PROTECTIVE ROLE OF FINERENONE AGAINST PODOCYTE INJURY THROUGH MR–TRPC PATHWAY INHIBITION IN DIABETIC KIDNEY DISEASE

Finerenone, a non-steroidal selective mineralocorticoid receptor antagonist (nsMRA), has demonstrated renoprotective effects in patients with chronic kidney disease (CKD) and type 2 diabetes, as shown in the FIDELIO-DKD study. However, the underlying physiological mechanism responsible for its albuminuria-reducing effect remains incompletely understood. Animal studies have reported that excessive activation of mineralocorticoid receptors (MRs) in glomerular cells contributes to the progression of diabetic kidney disease (DKD) and albuminuria, and is also associated with metabolic abnormalities such as hypertension, heart failure, and type 2 diabetes. Mechanistically, transient receptor potential canonical (TRPC) channels—particularly TRPC5 and TRPC6—have been implicated in increased Ca²⁺ influx into podocyte foot processes, leading to cytoskeletal remodeling and subsequent albuminuria. We hypothesized that MR inhibition protects glomerular epithelial cells (podocytes) by limiting excessive Ca²⁺ influx mediated by TRPC5, thereby reducing albuminuria, and tested this hypothesis.
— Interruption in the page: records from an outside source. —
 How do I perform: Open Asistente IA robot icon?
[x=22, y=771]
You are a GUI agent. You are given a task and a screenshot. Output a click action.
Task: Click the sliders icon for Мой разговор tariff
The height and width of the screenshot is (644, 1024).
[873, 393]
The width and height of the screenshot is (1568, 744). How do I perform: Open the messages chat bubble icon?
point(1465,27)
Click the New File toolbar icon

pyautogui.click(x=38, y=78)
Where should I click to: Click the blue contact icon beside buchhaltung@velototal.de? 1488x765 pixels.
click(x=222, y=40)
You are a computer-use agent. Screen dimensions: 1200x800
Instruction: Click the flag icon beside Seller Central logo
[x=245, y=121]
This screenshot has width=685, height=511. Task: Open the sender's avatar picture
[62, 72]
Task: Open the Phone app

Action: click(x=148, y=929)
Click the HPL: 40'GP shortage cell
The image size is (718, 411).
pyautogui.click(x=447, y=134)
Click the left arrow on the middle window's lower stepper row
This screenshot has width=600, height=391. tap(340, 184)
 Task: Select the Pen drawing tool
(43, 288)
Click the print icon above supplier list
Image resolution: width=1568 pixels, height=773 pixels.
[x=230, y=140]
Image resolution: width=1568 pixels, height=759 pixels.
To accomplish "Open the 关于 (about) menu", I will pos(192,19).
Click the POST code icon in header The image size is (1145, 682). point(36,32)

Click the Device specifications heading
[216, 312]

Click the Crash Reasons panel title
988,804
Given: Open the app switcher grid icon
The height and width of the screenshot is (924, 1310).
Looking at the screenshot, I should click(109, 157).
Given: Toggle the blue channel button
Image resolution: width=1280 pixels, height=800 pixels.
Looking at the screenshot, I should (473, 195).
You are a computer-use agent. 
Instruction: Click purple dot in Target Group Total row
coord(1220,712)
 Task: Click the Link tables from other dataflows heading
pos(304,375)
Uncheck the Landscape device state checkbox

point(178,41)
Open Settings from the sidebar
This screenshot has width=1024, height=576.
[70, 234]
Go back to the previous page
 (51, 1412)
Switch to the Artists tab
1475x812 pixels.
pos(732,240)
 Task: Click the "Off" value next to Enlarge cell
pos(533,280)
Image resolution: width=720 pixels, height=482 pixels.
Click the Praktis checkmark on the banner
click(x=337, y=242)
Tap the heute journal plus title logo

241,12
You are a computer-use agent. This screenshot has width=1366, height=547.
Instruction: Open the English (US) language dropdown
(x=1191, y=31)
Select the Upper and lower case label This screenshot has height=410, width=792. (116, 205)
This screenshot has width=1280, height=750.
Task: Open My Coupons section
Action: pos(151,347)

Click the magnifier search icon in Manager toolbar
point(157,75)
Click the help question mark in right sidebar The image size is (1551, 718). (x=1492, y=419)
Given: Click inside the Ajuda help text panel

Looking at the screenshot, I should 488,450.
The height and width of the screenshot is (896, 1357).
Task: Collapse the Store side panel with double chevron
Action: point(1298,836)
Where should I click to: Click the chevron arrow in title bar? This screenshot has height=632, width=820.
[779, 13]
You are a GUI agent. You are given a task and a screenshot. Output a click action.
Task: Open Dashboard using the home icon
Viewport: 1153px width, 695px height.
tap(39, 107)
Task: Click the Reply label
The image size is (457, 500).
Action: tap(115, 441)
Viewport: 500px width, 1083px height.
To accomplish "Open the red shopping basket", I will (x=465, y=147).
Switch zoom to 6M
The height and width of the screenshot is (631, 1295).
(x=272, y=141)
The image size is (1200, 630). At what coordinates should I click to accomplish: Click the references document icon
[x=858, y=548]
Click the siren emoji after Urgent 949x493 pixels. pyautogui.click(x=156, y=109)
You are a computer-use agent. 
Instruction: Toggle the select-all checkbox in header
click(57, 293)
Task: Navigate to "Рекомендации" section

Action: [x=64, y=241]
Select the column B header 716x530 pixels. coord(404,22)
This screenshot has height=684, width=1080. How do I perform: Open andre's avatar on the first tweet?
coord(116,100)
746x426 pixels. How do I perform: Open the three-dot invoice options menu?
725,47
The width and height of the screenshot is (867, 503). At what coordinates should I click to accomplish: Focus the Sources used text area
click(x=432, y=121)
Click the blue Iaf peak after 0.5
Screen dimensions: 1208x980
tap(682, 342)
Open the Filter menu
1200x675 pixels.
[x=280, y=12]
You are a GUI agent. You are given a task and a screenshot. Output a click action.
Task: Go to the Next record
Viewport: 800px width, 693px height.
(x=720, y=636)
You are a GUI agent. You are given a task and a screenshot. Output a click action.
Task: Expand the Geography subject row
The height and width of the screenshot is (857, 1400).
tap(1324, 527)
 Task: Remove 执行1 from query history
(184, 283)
C57BL/6 (control) and diabetic Ins2⁺/Akita mice underwent unilateral nephrectomy (UNx) at 8 weeks of age. Mice were divided into groups fed a normal-salt (0.5% NaCl), high-salt (3% NaCl; HS), or finerenone-treated diet (Fine; 10 mg/kg/day for 8 weeks). The groups were: UNx-Control, UNx-HS Control, UNx-HS Ins2⁺/Akita, and UNx-HS Ins2⁺/Akita + Fine. Albuminuria, glomerular morphology (PAS staining, EM), and reactive oxygen species (ROS) production were assessed. Single-nephron glomerular filtration rate (SNGFR) was measured by two-photon microscopy. Protein expression of Sgk1 and TRPC5 in kidney and isolated glomeruli was evaluated by Western blotting. In cultured podocytes, intracellular Ca²⁺, TRPC5 and Sgk1 expression, and F-actin remodeling induced by aldosterone (Aldo) were analyzed, comparing finerenone and the TRPC5 inhibitor AC1903. Diabetes was also induced in Podocin-GCaMP5/tdTomato mice with streptozotocin (STZ; 50 mg/kg for 5 days) to visualize Ca²⁺ dynamics in vivo and ex vivo.

The UNx-HS-Ins2⁺/Akita group showed marked increases in albuminuria, foot process width, and SNGFR. Finerenone significantly reduced albuminuria and restored foot process width. SNGFR also decreased, while systolic blood pressure remained unchanged, suggesting a BP-independent effect. Intraglomerular ROS and Sgk1/TRPC5 expression were elevated in diabetic mice but suppressed by finerenone. In cultured podocytes, Aldo increased TRPC5 and Sgk1, intracellular Ca²⁺, ROS, and F-actin remodeling, all of which were attenuated by finerenone or AC1903, with stronger effects for finerenone. In STZ-diabetic Podocin-GCaMP5 mice, podocyte Ca²⁺ elevation was reduced by either drug and further decreased by their combination, accompanied by improved albuminuria and SNGFR.

Finerenone ameliorated albuminuria and glomerular hyperfiltration in diabetic nephropathy by suppressing podocyte Ca²⁺ influx and ROS production. Its renoprotective effects likely involve both cytoprotection via MR–TRPC5 signaling inhibition and MR-dependent hemodynamic modulation.